Le galassie, immensi aggregati di miliardi di stelle, costituiscono le principali strutture dell’universo. Esse si presentano con forme e colori diversi, a seconda del loro processo di formazione ed evoluzione, nonché della loro età. La loro prima classificazione risale al 1926, ad opera di Edwin Hubble (da cui prende il nome il celebre telescopio spaziale). Questa classificazione, nota come Sequenza di Hubble, è anche chiamata “Forchetta di Hubble” per la forma con cui vengono rappresentati i diversi tipi di galassie.

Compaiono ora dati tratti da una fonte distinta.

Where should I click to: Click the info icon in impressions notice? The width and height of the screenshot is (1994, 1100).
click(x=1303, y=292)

Partendo da sinistra nella sequenza, troviamo le galassie ellittiche, caratterizzate da forme ellissoidali di vario genere: dalle perfettamente sferiche (E0) a quelle sempre più schiacciate ai poli (da E1 a E7). Queste galassie mostrano colori che tendono al rosso e al giallo, derivanti dalle stelle che le compongono. Le stelle di tali galassie sono molto vecchie, con età superiori ai due miliardi di anni. La scarsità di stelle giovani, e quindi l’assenza di nuovi processi di formazione stellare, è dovuta alla mancanza di gas interstellare, elemento necessario per la formazione di nuove stelle. Si ritiene che il gas originariamente presente nelle galassie ellittiche sia stato completamente consumato o disperso durante le prime fasi della loro evoluzione, arrestando la formazione di nuove stelle. La causa di questo fenomeno non è ancora del tutto compresa, anche se esistono varie teorie al riguardo.

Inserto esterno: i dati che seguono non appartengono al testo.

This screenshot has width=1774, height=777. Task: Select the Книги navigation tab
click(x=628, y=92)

All’estremità destra della sequenza si trovano i due rami che rappresentano le galassie a spirale. Le stelle di queste galassie sono distribuite all’interno di un disco molto sottile, con la caratteristica forma a spirale, che può presentare o meno una struttura a barra centrale di stelle, circostante al bulge ( il nucleo della galassia). A seconda della presenza o meno di questa barra, le galassie a spirale si dividono in spirali (da Sa a Sc, nel ramo superiore della sequenza) e spirali barrate (da SBa a SBc, nel ramo inferiore, dove la B indica appunto la presenza della barra). Le lettere da a a c indicano il rapporto crescente tra la luminosità del bulge e quella dei bracci della spirale. Le galassie di tipo Sa, ad esempio, hanno un bulge molto più luminoso rispetto ai bracci, mentre per le galassie di tipo Sc avviene il contrario. Questa classificazione, tuttavia, non è rigida: la nostra Via Lattea, infatti, può essere classificata come Sb o SBb (o in altri sottotipi) poiché, pur avendo una barra, questa non è particolarmente evidente. Le galassie a spirale presentano molte caratteristiche che le distinguono dalle galassie ellittiche. Innanzitutto, hanno un certo livello di formazione stellare, favorito dalla presenza di abbondante gas nel disco. Esistono nubi di gas molto fredde e dense, chiamate nubi molecolari giganti, che possono dare origine a migliaia di stelle. Tra le stelle giovani che si formano, troviamo anche quelle massicce, estremamente luminose e di colore blu, motivo per cui le galassie a spirale appaiono spesso bluastre.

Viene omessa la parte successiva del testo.